John Walsh: btw
* A Dirty Harry moment this week for CSI Bryan Lawton of the Greater Manchester Police. You may recall that, in the film, Harry Callahan (Clint Eastwood) interrupts his hamburger break to confront bank robbers before returning to his lunch. In Manchester, Lawton was walking along the street, talking to a reporter from Tower FM radio about National Tackling Drugs Week. Just as he was boasting that his force had made 66 arrests, he spotted a man hiding a black bin-bag under his jacket. He investigated the bin-bag and found "chemicals, plant food and other equipment" allegedly for growing cannabis. He handed the man over to fellow officers and returned to his interview. "Make that 67," he coolly told the chap with the microphone.
* What delicate constitutions the refuse collectors of North Yorkshire must have. Every week they collect custom-built rubbish bins which have a special compartment for glass and bottles. But now Craven council has written to local residents to say the ordeal of lifting the heavy bottle containers out of the bins is having "a negative effect" on the binmen, poor darlings. Residents are asked to do it themselves. This would, the council explains, "take a lot of strain out of the job for our staff" and "reduce injury risks". Well I dare say, but what about the strain on the 92-year-old arthritic widow who has to manhandle a dozen Wincarnis bottles out of the receptacle? But if it "reduces injury risks" to the bin wranglers of Craven, that's all that matters.
* That Dalai Lama, he's a caution. On Thursday he charmed the pants off MPs when appearing before a Commons committee. Naturally he spoke about the Chinese earthquake and the human rights situation in Tibet, but he also revealed he often swipes breakfast rolls from hotels to keep him going during the day. "Sometimes on the aeroplane, breakfast is quite poor," he murmured. "I need not only quality but quantity because the Buddhist monk – no dinner." Asked to reveal what was in his red sack, he extracted a spectacles case, an eye-shade – and a boiled sweet in its wrapper. Where'd he get it? Sweet manufacturers would kill for an endorsement from such a source.
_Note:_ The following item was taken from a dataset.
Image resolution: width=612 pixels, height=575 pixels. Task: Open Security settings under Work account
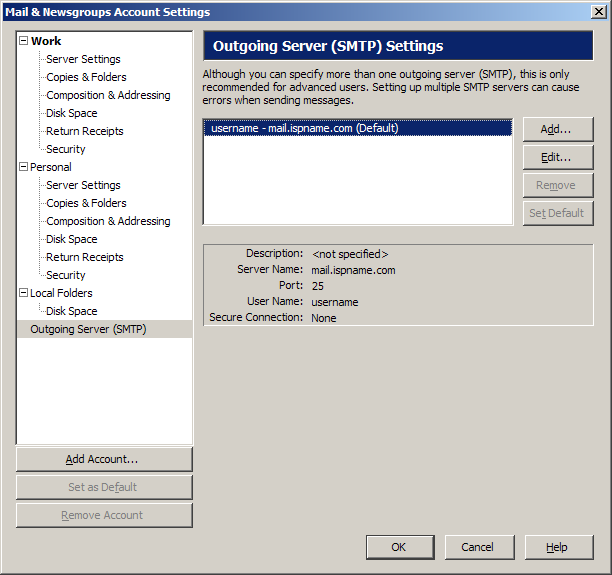pos(66,149)
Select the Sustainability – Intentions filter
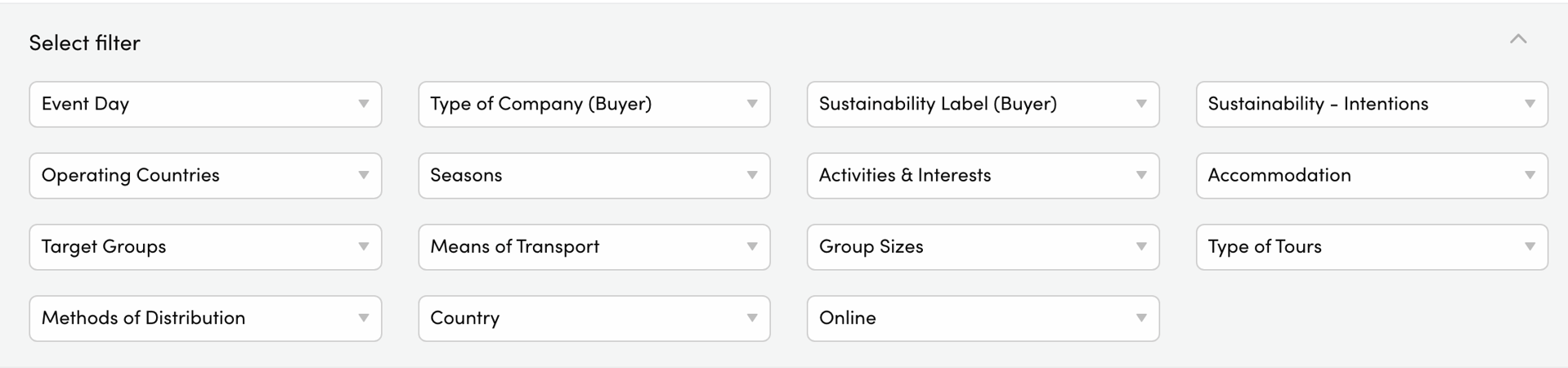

* Prince Charles was at the Chelsea Physic Garden this week, regretting all the ancient wisdom of herbs and medicinal plants that's been destroyed by deforestation. "This garden not only reminds us of that priceless traditional knowledge, but helps preserve it," he said. While we're on the subject of priceless knowledge, could he perhaps have a word with his dad about ignorance and education? The Duke got in a frightful strop when contradicted, at the Chelsea Flower Show, by an Australian designer whose cycad the Duke had thought was a fern. "I don't want a bloody lecture," he reportedly muttered while exiting. But without the occasional lecture, sire, how would any of us know anything about ferns, cycads, medicinal plants – or the proper care and treatment of royals?